Blösche: "They were in tremendous dread."
Judge: "This reflects well in that little boy. What did you think?"
Blösche: "We witnessed scenes like these daily. We could not even think."[26]
The New York Times published the picture on 26 December 1945 along with others from the Stroop Report, which had been entered into evidence at the Nuremberg Trial. On 27 December it reprinted the photograph, stating:
The luckier of the ghetto's inhabitants died in battle, taking some Germans with them. But not all were lucky. There was a little boy, perhaps 10 years old. A woman, glancing back over her shoulder at the supermen with their readied rifles, may have been this boy’s mother. There was a little girl with a pale, sweet face. There was a bareheaded old man. They came out into the streets, the children with their little hands raised in imitation of their elders, for the supermen didn't mind killing children.[6]
The photograph was not well known until the 1970s,[16] perhaps because most countries preferred to celebrate resistance to Nazism rather than the anonymous victims. In 1969, it appeared on the cover of the English edition of the Gerhard Schoenberner work The Yellow Star.[13] In 2016, Time Magazine listed it as one of the 100 most influential photographs of all time, stating that it had an "evidentiary impact" exceeding that of the many other "searing images" produced during the Holocaust; the child "has come to represent the face of the 6 million defenseless Jews killed by the Nazis".[2] Several books have been written about the photograph, including A Child at Gunpoint: A Case Study in the Life of a Photo by Richard Raskin, The Boy: A Holocaust Story by Dan Porat, and L'Enfant juif de Varsovie. Histoire d'une photographie (transl. The Jewish child of Warsaw: History of a photograph) by Frédéric Rousseau.[1][16] The photograph is perceived differently by the SS man who took it and other observers; in Raskin's words, "one set of men saw in that photograph heroic soldiers combating humanity's dregs while the vast majority of mankind sees here the gross inhumanity of man".[1][16] According to Eva Fogelman, the photograph has promoted the myth that Jews went passively "like sheep to the slaughter".[27]

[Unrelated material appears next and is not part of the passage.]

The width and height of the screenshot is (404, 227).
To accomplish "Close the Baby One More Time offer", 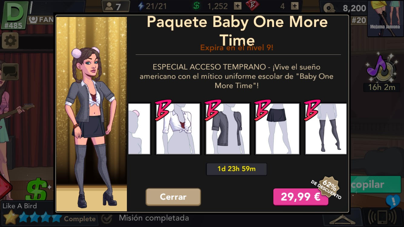I will (173, 197).
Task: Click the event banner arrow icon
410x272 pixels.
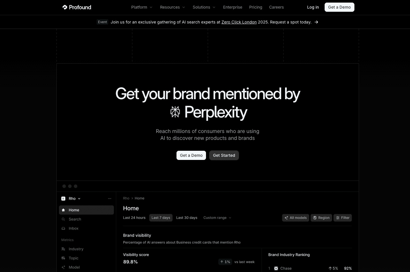Action: (316, 22)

The image has been used in some controversial artwork juxtaposing the Warsaw Ghetto uprising with the Second Intifada in Gaza, which some argue is tantamount to Holocaust trivialization. In The Legacy of Abused Children: from Poland to Palestine by British-Israeli artist Alan Schechner, a camera zooms in on the boy in the photo, who is holding a different photograph of a child in Gaza being carried by IDF soldiers. Schechner stated that he did not intend to compare the Holocaust with the Israeli–Palestinian conflict, but merely illustrate the suffering of children because of the cycle of violence in which trauma causes victims to become abusers. A different approach was used by Norman Finkelstein in a photo-essay titled "Deutschland über alles", also juxtaposing the Warsaw photograph with images of Palestinian suffering. The subtitle read in all caps: "the grandchildren of Holocaust survivors are doing to the Palestinians exactly what was done to them by Nazi Germany".[4]
The Holocaust survivor and artist Samuel Bak has created a series of more than a hundred paintings inspired by the photograph, as well as by his own experiences and the memory of a lost childhood friend. In these works, the boy's extended arms are often depicted with a crucifixion theme or with the boy seen as a part of an imagined monument.[28][29]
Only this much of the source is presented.